Aging In Place – Maximizing Comfort
The remodel for this multi-generational family, involved a sizable addition off the back giving them two bedrooms on the main floor, two on the upper floor, and a sitting room attached to each one. This will include exploring zoning limitations, details on aging in place, staying within a budget, and maximizing comfort. In this blog we will be focusing on maximizing comfort when adding a large addition for multi-generational use.
Blending three generations of family into one home brings complexities of comfort on a number of levels: one of the simplest being climate. When Grandma wants her room to be eighty degrees in the middle of Summer and everyone else wants their space to be sixty-eight, how do you handle that? It was a serious concern.
We had to consider the homes current air conditioning and heating units, and come up with a cost effective way to give everyone the space they desired. Remember – there were three generations of family to accommodate; Mom and Dad (Lisa and Rusty) upstairs with their two daughters, Grandma and Grandpa (Jim and Grace) in one space on the middle floor, and their other Grandpa (Frank) on the middle floor as well.
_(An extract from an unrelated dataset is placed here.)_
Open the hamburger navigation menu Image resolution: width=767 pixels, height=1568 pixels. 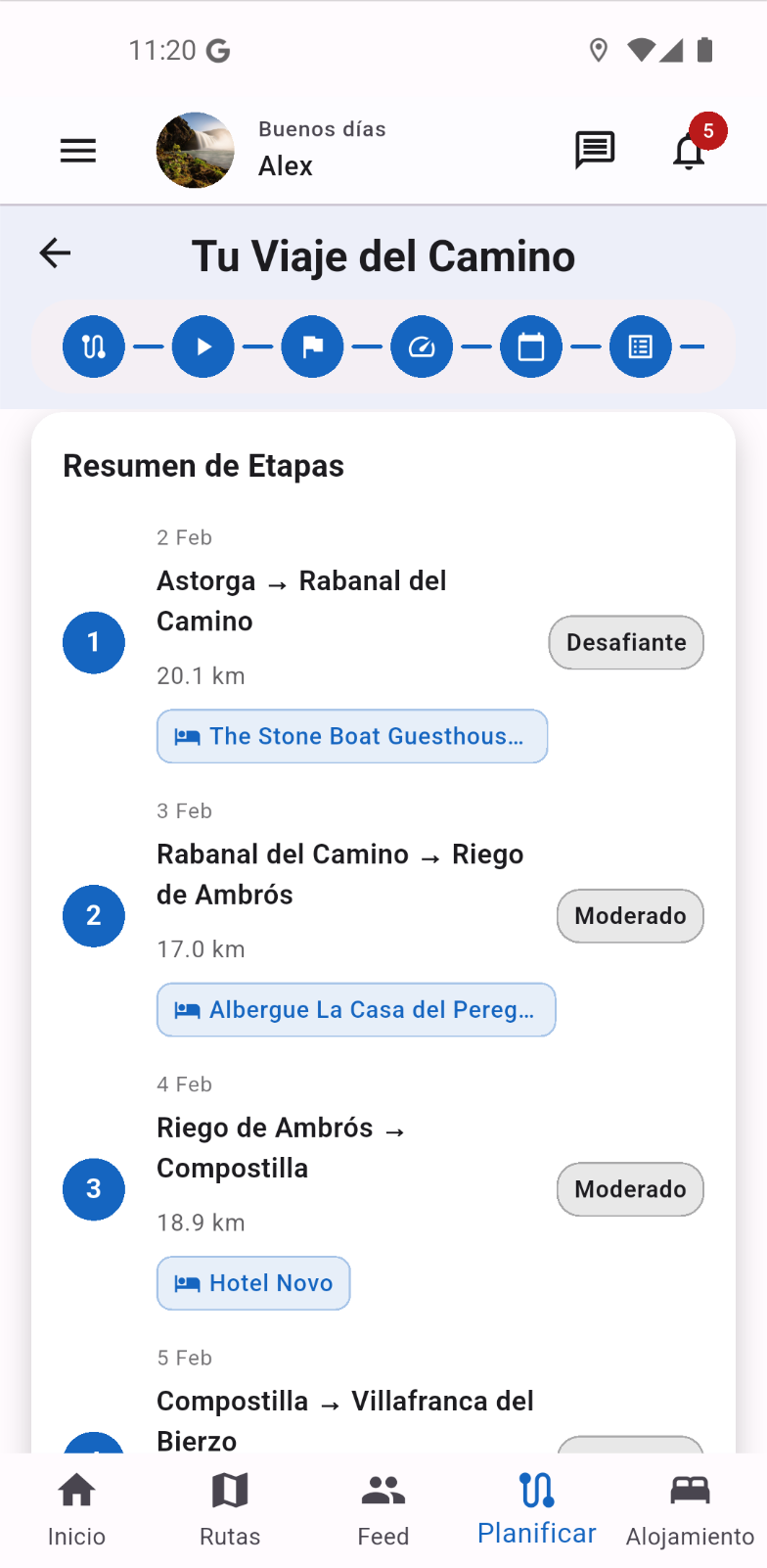(x=78, y=151)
After some creative brainstorming we determined that to keep within budget we could do some value engineering and essentially create three zones within the home while keeping within county codes.
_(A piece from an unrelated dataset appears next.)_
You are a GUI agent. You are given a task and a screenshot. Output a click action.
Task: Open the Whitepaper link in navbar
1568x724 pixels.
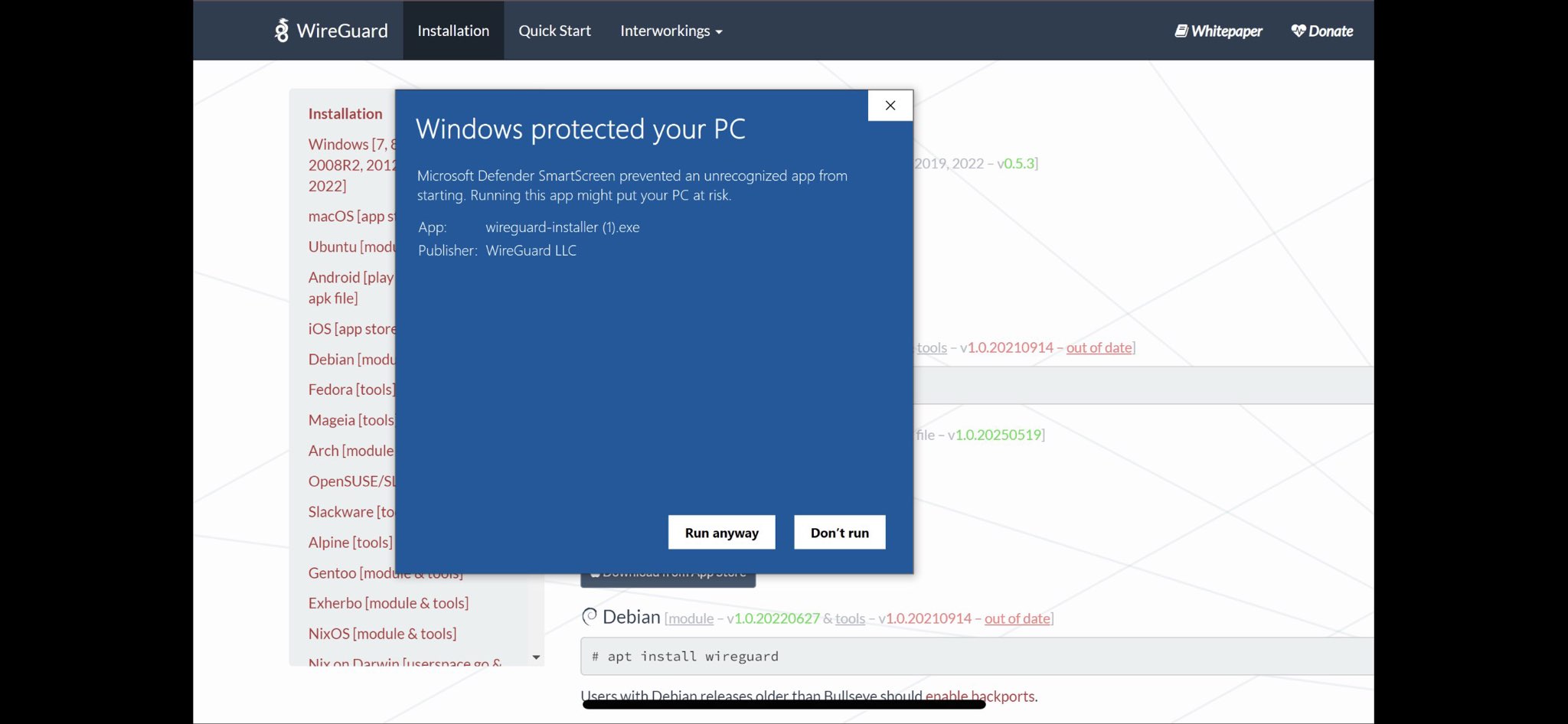(1218, 31)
In order to do this, we used the existing hydronic heating and separate air conditioning system and a new duct-less split system to supplement separate areas in the home. This allowed us to maximize the functionality of the already existing systems and add new independently controlled zones.
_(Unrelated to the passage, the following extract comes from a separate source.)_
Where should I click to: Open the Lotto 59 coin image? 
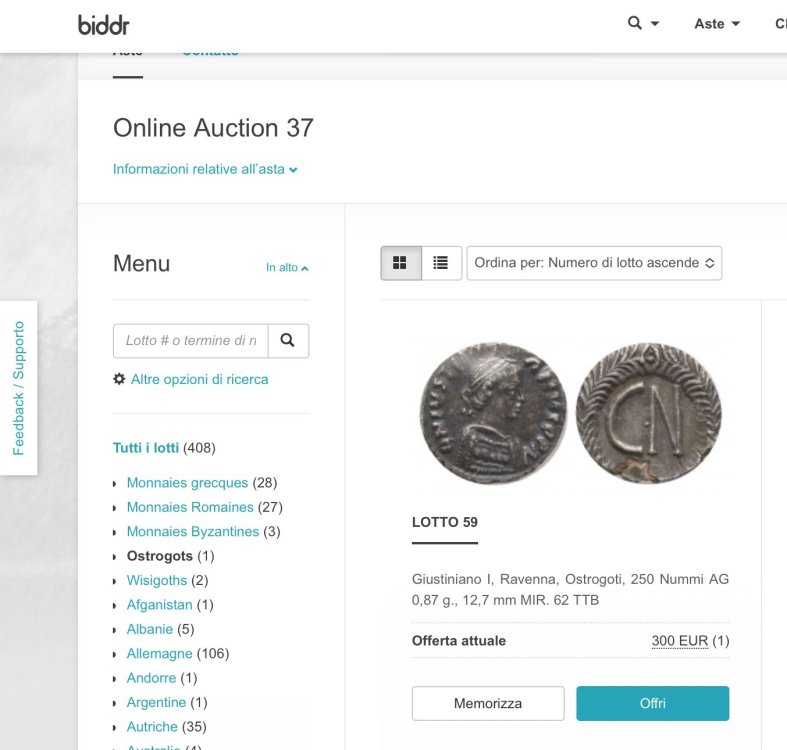click(570, 412)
Having specific requirements Jim and Grace’s bedroom and Heritage Room could be individually controlled and kept warmer than the rest of the home, for their comfort. Frank, also living on the main floor and given his proximity to the main area of the home was able to keep his room on the common thermostat. The upstairs floor which sleeps Lisa and Rusty, and their two daughters, has its own controlled space with the new split system.
Adding an addition to a home has a broader spectrum of needs beyond temperature control, and takes into consideration many code requirements i.e. the Model Energy Code. In a previous story about this family, we wrote about a Family Heritage and their experience remodeling their home while coping with dementia. The next segment in this series shares their struggle on choosing the best floor plan to fit their needs.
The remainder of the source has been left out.